Regarding PHG, we found that Mild PHG was more common among Child A group while severe PHG was more common among Child C group with statistically highly significant difference in between reflecting a significant correlation between the severity of liver disease (Child’s classification) and the severity of PHG. Also there was higher prevalence of PHG in patients with chronic schistosomiasis than those with chronic HCV, which was more apparent in advanced liver disease (Child B and C)
Regarding gastric erosions we found that the frequency of it is not related to the severity of liver disease and schistosomiasis has no effect on the development of gastric erosions.
Regarding the prevalence of GAVE, we found that only 3% of patients had evidence of GAVE and all of them were Child C.

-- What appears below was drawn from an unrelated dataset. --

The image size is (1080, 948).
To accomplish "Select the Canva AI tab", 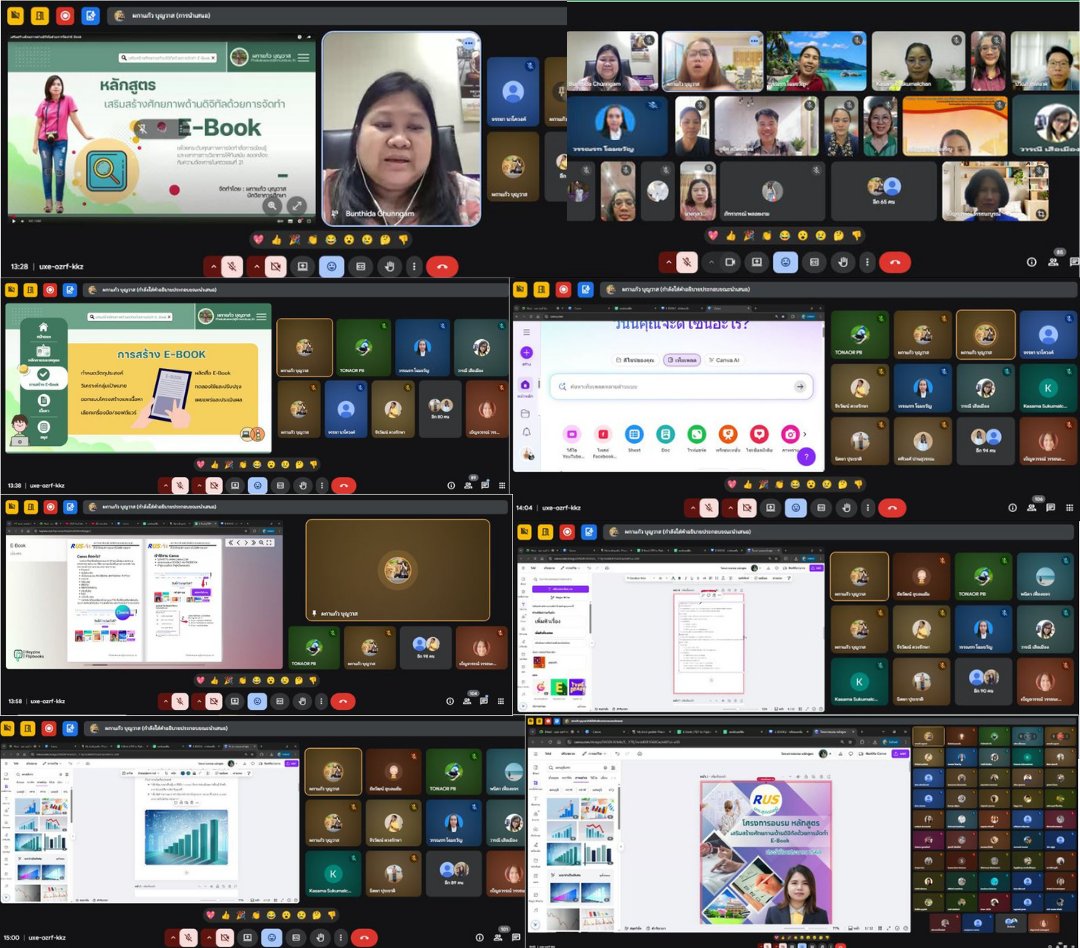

Regarding prevalence of duodenopathy, we found that it was of low frequency in our patients and not related to degree of liver disease.
Regarding the prevalence of duodenal ulcers in 100 patients, 8 patients (8%) had Duodenal Ulcers, of them, 5 patients were Child A (11.3%) (all of them chronic HCV), no patients were Child B and 3 patients were Child C (9.3%) , with statistically highly significant difference in between denoting no correlation between DU and portal hypertension.
Regarding prevalence of GERD in 100 studied patients, only (15%) had evidence of GERD.
Regarding correlation between GERD and Child-Pugh classification, it was found that prevalence of GERD was relatively low among Child C patients (0%) in comparison to other groups, GERD was more common among Child A patients (25%), while in child B it was (12.5%).
These findings indicate that there is no correlation between GERD and the severity of liver disease (Child’s classification).
Regarding other findings, such as, oesophageal moniliasis, gastric and ulcers and gastric and duodenal polyps we found that they were noticed at low frequencies and that they had no correlation between them and Child’s classification and as well the difference between the two groups of study was statistically insignificant regarding the prevalence of their findings.